Justifier nos comportements

Un troisième niveau de conscience implique le néocortex, qui donne un sens à nos expériences et nous permet de continuer à fonctionner même si la souffrance bouillonne aux étages inférieurs. Dans ce but, le néocortex peut inventer des concepts, faire des projets ou déterminer des objectifs qui constituent eux-mêmes des stratégies de refoulement.

Ainsi, un bébé affamé qu’on laisse pleurer dans son berceau oubliera cette expérience en grandissant. Devenu adulte, il aura tendance à calmer cette terrible sensation de faim et de solitude en mangeant à l’excès, lors de fréquents dîners d’affaires par exemple. Il justifiera son comportement par l’importance des liens de convivialité qu’il tisse alors avec ses clients.

La composante douloureuse d’un traumatisme est détournée de la conscience, il se forme un clivage entre le «moi» qui éprouve cette souffrance bien réelle et le «moi» qui dépense une précieuse énergie psychique à refouler cette dernière. Du fait que l’empreinte traumatique continue d’affecter sa physiologie, l’individu perd contact avec la réalité et développe une structure névrotique à laquelle il finit par s’identifier.

Marc-André Cotton

© M.A. Cotton – 04.2002 / www.regardconscient.net


Neurobiologie et maltraitance

« La société récolte ce qu’elle sème dans la manière dont elle éduque ses enfants. » Telle est la conclusion sans équivoque d’une étude portant sur les conséquences à long terme des maltraitances précoces, parue en mars 2002 dans Scientific American (2).

Analysant les effets du stress sur plusieurs zones profondes du cortex cérébral, une équipe de psychiatres du McLean Hospital du Massachusetts a mis en évidence une altération du fonctionnement du système limbique chez des sujets dont le passé traumatique était bien documenté. « Les abus semblent induire une cascade d’effets moléculaires et neurobiologiques qui modifient irréversiblement le développement neuronal ». précisent les chercheurs.

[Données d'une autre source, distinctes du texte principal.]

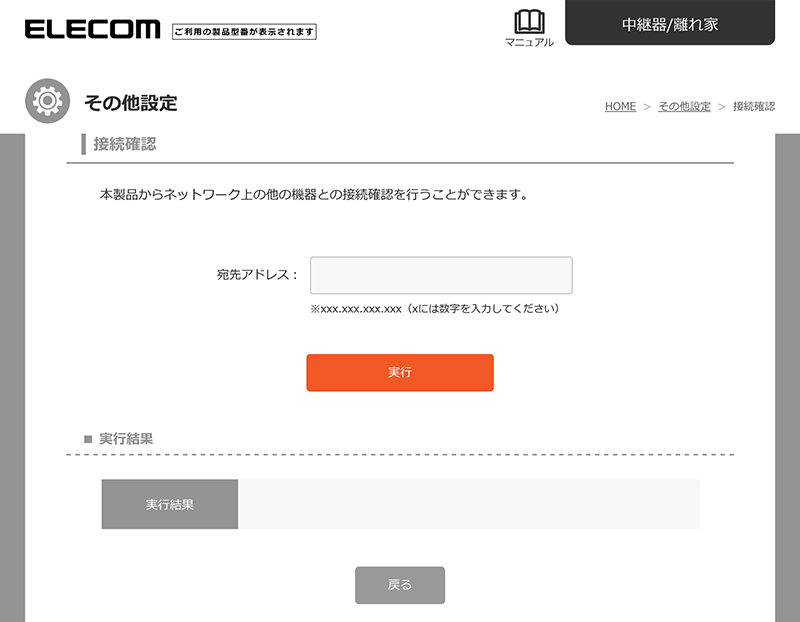This screenshot has width=800, height=622.
Task: Click the 本製品から description text
Action: pyautogui.click(x=313, y=195)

Les conséquences reconnues des maltraitances précoces sont innombrables: dépression, anxiété, suicide, mais aussi agressivité, hyperactivité ou abus de drogues. L’une des manifestations psychiatriques les plus troublantes concerne les formes de dissociation de la personnalité. Un patient souffrant de tels symptômes est sujet à des explosions volcaniques de colère, lorsqu’il se sent trahi. Il peut être victime d’hallucinations. Son système limbique, qui devrait réguler la mémoire émotionnelle des évènements, est alors mis en échec. Ces résultats sans appel suggèrent que de très larges efforts doivent être entrepris pour prévenir abus et négligences.

MCo


Notes :

(1) Arthur Janov, Le corps se souvient, guérir en revivant sa souffrance, éd. du Rocher, 1997. Il est aussi l'auteur de La biologie de l'amour, éd. du Rocher, 2001.

(2) Martin H. Teicher, The Neurobiology of Child Abuse, Scientific American, mars 2002.